MHRA pulls Evertogen's GMP certificate after inspection

Evertogen Life Sciences Limited should recall drugs made at its facility in Mahabubnagar, India according to the MHRA, which identified critical quality and data integrity problems during an audit in August.

The UK’s Medicines and Healthcare Products Regulatory Agency (MHRA) made the recommendation in a EudraGMDP notice last week, also confirming it has withdrawn Evertogen‘s certificate of good manufacturing practices (GMP) compliance.

The MHRA said, “A desktop inspection identified a critical deficiency in regard to the integrity of data, QC laboratory capability, cross contamination, a lack of senior management control and a failure of the quality system.

This was confirmed following an on-site inspection. Manufacturing personnel changed the method of manufacture without approval.
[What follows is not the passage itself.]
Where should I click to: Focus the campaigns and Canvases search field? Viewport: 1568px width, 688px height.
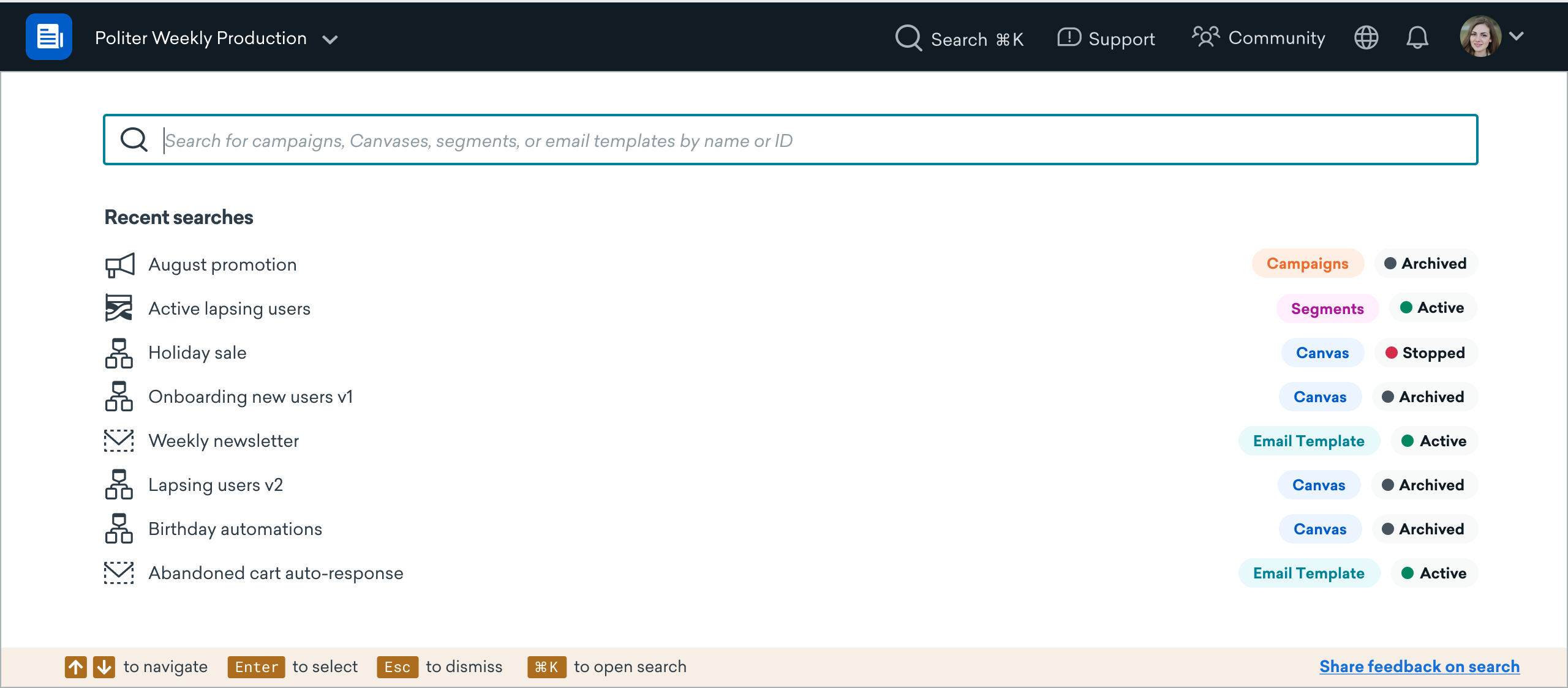(x=790, y=140)
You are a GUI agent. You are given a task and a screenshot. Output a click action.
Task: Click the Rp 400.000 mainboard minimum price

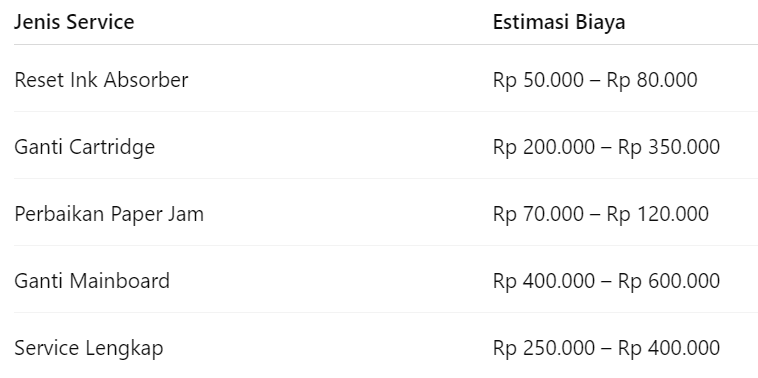point(544,281)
Rejected in-process material was added to subsequent batches and excess discarded at packaging.”

The UK regulator also raised concerns about “cross contamination events,” in which “include rogue tablets, capsules, package inserts and blisters in cartons” for one product were found in other products also made at the site.

In addition, the MHRA said QC personnel had reused sample data for unrelated batches, missed time points during stability testing and based risk assessments on pre-existing data.

The Mahabubnagar plant makes tablet and capsule based pharmaceutical products. Regulators in India, Canada, Ukraine, Australia and Kazakhstan have approved it to supply drugs according to Evertogen’s website.

Evertogen did not respond to a request for comment.